Enterprise-Class Platform Lets Employees Save, Manage and Share Image, Graphics and Audio Libraries

VideoBlocks today launched yet another new option, this one aimed at power users of its subscription-based stock footage libraries. VideoBlocks Enterprise, available immediately, is a scalable platform that gives companies of varying sizes with distributed locations full access to the expanding libraries of VideoBlocks, AudioBlocks and GraphicStock.

"The idea was to give a single, more manageable point of access to some of our larger customers while also offering more flexible licensing options, " says CEO TJ Leonard, who was promoted to CEO in January by founder Joel Holland. "We're now the largest video distributor in the world, with over 1.5 million downloads a month, and our marketplace went from zero clips to two million clips in about 15 months. As our membership base grows, we're getting more and more people who are more experienced creative professionals — part of larger organizations that depend on stock media to do their jobs every day."

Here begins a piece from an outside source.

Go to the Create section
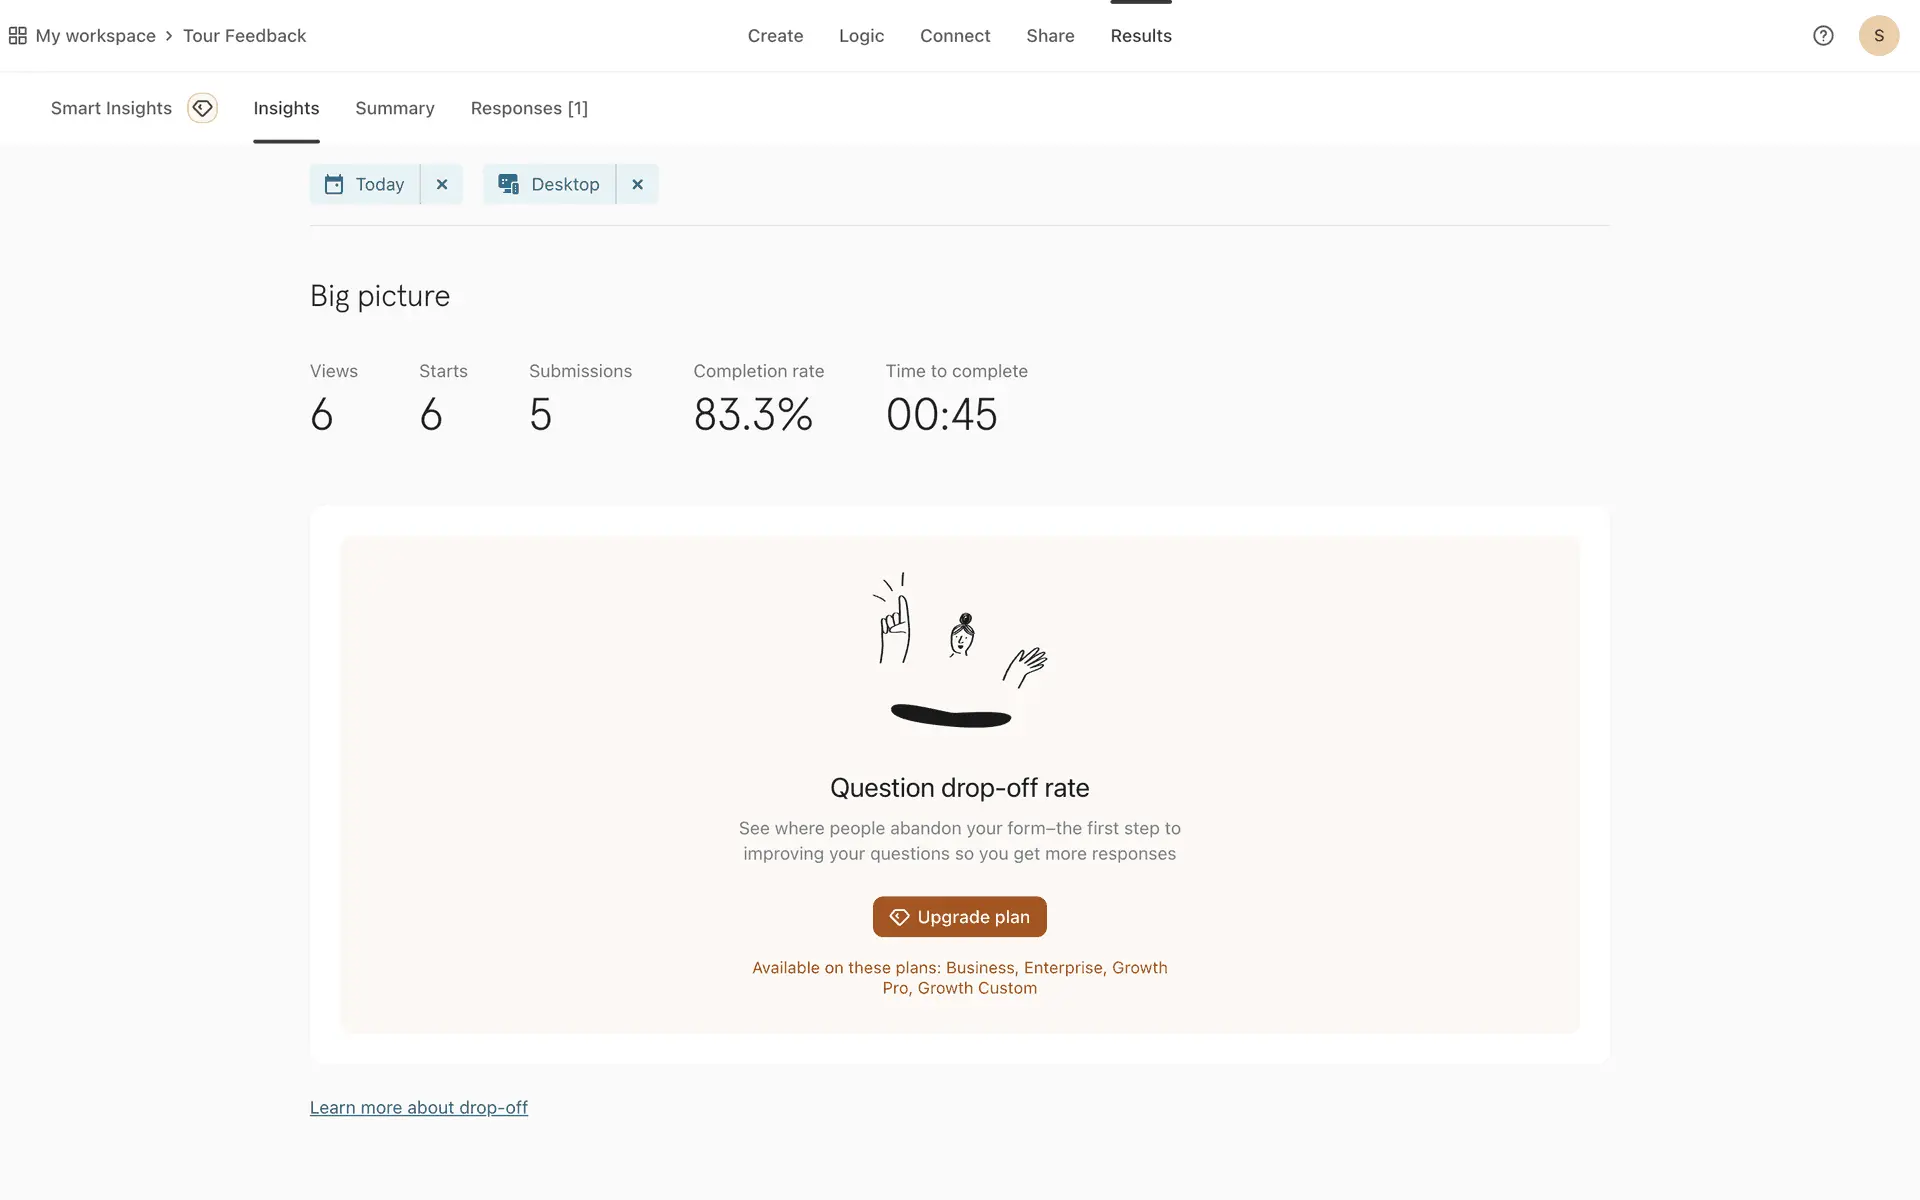The width and height of the screenshot is (1920, 1200). (x=775, y=36)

Using VideoBlocks Enterprise, customers at multiple locations in a single organization will have access to the breadth of the VideoBlocks media libraries from their workstations via authorized IP access. The platform also includes API access, letting companies offer media to their customers without pushing them back to the original VideoBlocks site. The service comes with additional one-on-one account support. Current VideoBlocks subscribers at organizations that want to join Enterprise can transition their current accounts. 

Leonard says the Enterprise platform grew out of the "neverending battle" between corporate and creative over production costs. "Creative groups are constantly getting hammered by corporate to lower their budgets, but they also need to do more with less," he says. "Nobody just creates content for a single medium anymore. Someone like BuzzFeed Motion Pictures, one of our earliest Enterprise customers, for example, needed more flexible licensing to deal with the very real potential that what starts out as a web-only video can, after going viral, become a Super Bowl ad for broadcast."

Leonard says most other enterprise solutions out there don't offer that kind of flexibility. "Distribution is either capped in terms of the number of people or it's web-only, forcing you to pay elsewhere for the whole enchilada up front or [to] re-license the same content over and over again," he says.

VideoBlocks also wanted to eliminate the credit system of other subscription services that force users to load up on media before blocks of allotted credits expire. "We wanted to solve those three problems: helping to reduce production costs, providing a better and simpler licensing solution, and ultimately stopping this war on credits through administrative ease," he says. "The licensing is set up in Enterprise so that everything is royalty-free for web, for offline, for U.S., for international and there's no limit on the number of individuals in terms of distribution. And at any point in the month, you can just jump on and grab what you need."